I sent you an email, but I received a "delivery failure".
If you're reading this from a list, could you answer, please?

Thanks,

Alex

On 12/14/20 11:34 PM, Alejandro Colomar (man-pages) wrote:
> Hello Martin,
> 
> Thanks for the correction!
> Then the prototypes that changes from 'char *' to 'void *' in r269082
> were not exposed to the user, right?
> I guess then those are just internal implementation where GCC did use
> 'char *'.
> 
> Where is the actual prototype exposed to the user declared?
> 
> Thanks,
> 
> Alex
> 
> P.S.: Michael, wait for a patch revision (v6).
> 
> On 12/14/20 10:13 PM, Martin Sebor wrote:
>> On 12/11/20 11:14 AM, Alejandro Colomar (man-pages) via Gcc wrote:
>>> It looks like GCC recently moved from 'char *' to 'void *'.
>>> This SO question[1] (4 years ago) quotes the GCC docs
>>> and they had 'char *'.
>>
>> __builtin___clear_cache in GCC has always been declared to take
>> void*.  The signature in the manual was recently corrected to match
>> the implementation, i.e., from char* to void*, in r269082.
>>
>> Martin
>>
>>> Maybe Clang hasn't noticed the change.
>>> I'll report a bug.
>>>
>>> [1]: https://stackoverflow.com/q/35741814/6872717
>>>
>>> On 12/9/20 8:15 PM, Alejandro Colomar (man-pages) wrote:
>>>> Hi Heinrich,
>>>>
>>>> It looks like a bug (or at least an undocumented divergence from GCC) in
>>>> Clang/LLVM.  Or I couldn't find the documentation for it.
>>>>
>>>> Clang uses 'char *':
>>>> https://github.com/llvm/llvm-project/blob/7faf62a80bfc3a9dfe34133681fcc31f8e8d658b/clang/include/clang/Basic/Builtins.def#L583
>>>>
>>>>
>>>> GCC uses 'void *':
>>>> https://gcc.gnu.org/onlinedocs/gcc/Other-Builtins.html
>>>>
>>>> I CCd Clang and GCC lists; maybe they know about that divergence.

- Exercise task A -
Reproduce the email thread word for word, beginning at the words "If you're reading" and stopping after "for the correction!".
- Exercise task B -
Transcribe the records verbatim, beginning at the line that contains "Show next product image with the arrow" and stopping after the line that contains "1087x529 pixels. (1002, 98)".

- Data supplied -

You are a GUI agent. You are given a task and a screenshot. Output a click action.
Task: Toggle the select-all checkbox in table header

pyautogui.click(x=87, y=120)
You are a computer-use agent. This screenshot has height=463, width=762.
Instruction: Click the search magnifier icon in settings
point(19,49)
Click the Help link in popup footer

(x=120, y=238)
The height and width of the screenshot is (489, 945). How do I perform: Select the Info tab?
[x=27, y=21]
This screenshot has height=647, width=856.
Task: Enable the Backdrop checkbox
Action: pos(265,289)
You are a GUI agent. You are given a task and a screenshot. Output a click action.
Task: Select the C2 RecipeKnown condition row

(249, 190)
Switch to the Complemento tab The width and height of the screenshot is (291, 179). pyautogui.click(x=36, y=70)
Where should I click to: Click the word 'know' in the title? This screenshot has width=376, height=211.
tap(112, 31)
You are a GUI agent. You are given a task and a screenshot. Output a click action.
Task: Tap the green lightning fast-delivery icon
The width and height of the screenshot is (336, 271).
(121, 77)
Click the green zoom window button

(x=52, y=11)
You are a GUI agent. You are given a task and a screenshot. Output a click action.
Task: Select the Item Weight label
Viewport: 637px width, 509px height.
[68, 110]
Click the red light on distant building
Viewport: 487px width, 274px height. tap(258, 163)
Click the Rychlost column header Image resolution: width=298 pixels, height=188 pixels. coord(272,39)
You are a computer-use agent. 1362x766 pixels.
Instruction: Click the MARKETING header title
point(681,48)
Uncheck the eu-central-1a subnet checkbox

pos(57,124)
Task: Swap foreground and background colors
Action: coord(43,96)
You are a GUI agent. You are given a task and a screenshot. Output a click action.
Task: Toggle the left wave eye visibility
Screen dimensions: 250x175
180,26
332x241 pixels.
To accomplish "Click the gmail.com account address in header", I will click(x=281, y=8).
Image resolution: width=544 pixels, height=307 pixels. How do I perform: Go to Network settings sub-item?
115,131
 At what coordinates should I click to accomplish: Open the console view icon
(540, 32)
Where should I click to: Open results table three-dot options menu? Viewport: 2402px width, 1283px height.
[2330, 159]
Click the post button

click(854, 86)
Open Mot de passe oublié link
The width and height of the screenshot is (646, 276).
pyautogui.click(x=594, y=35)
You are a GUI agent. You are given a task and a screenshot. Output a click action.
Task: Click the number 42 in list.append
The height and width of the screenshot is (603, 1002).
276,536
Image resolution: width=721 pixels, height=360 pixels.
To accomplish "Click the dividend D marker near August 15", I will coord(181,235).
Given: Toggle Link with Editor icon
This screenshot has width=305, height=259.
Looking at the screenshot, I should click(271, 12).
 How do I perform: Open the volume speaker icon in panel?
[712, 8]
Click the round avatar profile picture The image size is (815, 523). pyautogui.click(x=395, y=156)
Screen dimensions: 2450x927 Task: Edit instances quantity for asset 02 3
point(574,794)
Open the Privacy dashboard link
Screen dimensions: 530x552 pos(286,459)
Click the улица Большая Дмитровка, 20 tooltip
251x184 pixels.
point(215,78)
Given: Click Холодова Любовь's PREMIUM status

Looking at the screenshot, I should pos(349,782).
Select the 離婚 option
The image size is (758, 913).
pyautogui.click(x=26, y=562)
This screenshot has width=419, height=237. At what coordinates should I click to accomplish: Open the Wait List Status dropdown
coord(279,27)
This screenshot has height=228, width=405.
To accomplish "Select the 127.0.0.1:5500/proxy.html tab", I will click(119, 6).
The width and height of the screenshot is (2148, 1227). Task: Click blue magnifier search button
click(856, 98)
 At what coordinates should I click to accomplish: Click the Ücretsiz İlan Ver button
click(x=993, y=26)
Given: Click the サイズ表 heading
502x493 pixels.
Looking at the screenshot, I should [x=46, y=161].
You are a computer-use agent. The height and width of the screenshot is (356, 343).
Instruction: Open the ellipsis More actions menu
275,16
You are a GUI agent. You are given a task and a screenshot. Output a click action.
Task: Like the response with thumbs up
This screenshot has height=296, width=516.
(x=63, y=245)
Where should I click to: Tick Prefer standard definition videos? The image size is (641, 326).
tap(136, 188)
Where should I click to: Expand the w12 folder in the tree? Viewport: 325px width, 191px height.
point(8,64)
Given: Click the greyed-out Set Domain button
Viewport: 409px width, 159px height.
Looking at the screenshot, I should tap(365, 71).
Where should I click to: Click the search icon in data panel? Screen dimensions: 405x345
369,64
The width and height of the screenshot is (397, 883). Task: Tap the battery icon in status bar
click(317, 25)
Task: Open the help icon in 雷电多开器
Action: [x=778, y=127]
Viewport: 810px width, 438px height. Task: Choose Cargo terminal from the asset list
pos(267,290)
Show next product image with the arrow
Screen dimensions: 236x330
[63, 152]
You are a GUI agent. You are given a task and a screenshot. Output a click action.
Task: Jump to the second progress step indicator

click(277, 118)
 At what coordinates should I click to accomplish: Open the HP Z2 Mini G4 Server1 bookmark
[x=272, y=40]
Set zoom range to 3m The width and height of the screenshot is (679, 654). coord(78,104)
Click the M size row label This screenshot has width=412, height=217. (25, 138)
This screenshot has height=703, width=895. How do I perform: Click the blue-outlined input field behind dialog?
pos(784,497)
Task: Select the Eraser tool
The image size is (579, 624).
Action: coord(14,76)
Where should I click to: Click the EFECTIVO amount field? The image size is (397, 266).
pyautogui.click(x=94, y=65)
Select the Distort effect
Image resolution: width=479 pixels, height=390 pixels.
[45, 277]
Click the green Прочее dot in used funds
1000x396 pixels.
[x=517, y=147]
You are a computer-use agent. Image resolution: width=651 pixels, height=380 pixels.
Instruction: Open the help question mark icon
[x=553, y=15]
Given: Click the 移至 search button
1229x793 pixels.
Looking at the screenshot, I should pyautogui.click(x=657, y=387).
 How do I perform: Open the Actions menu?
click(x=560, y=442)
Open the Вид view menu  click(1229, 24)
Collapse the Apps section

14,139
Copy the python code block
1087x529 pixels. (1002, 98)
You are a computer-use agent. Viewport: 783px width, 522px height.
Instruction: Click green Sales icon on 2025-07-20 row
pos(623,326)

- Task answer A -
If you're reading this from a list, could you answer, please?

Thanks,

Alex

On 12/14/20 11:34 PM, Alejandro Colomar (man-pages) wrote:
> Hello Martin,
> 
> Thanks for the correction!

- Task answer B -
Show next product image with the arrow
Screen dimensions: 236x330
[63, 152]
You are a GUI agent. You are given a task and a screenshot. Output a click action.
Task: Jump to the second progress step indicator

click(277, 118)
 At what coordinates should I click to accomplish: Open the HP Z2 Mini G4 Server1 bookmark
[x=272, y=40]
Set zoom range to 3m The width and height of the screenshot is (679, 654). coord(78,104)
Click the M size row label This screenshot has width=412, height=217. (25, 138)
This screenshot has height=703, width=895. How do I perform: Click the blue-outlined input field behind dialog?
pos(784,497)
Task: Select the Eraser tool
The image size is (579, 624).
Action: coord(14,76)
Where should I click to: Click the EFECTIVO amount field? The image size is (397, 266).
pyautogui.click(x=94, y=65)
Select the Distort effect
Image resolution: width=479 pixels, height=390 pixels.
[45, 277]
Click the green Прочее dot in used funds
1000x396 pixels.
[x=517, y=147]
You are a computer-use agent. Image resolution: width=651 pixels, height=380 pixels.
Instruction: Open the help question mark icon
[x=553, y=15]
Given: Click the 移至 search button
1229x793 pixels.
Looking at the screenshot, I should pyautogui.click(x=657, y=387).
 How do I perform: Open the Actions menu?
click(x=560, y=442)
Open the Вид view menu  click(1229, 24)
Collapse the Apps section

14,139
Copy the python code block
1087x529 pixels. (1002, 98)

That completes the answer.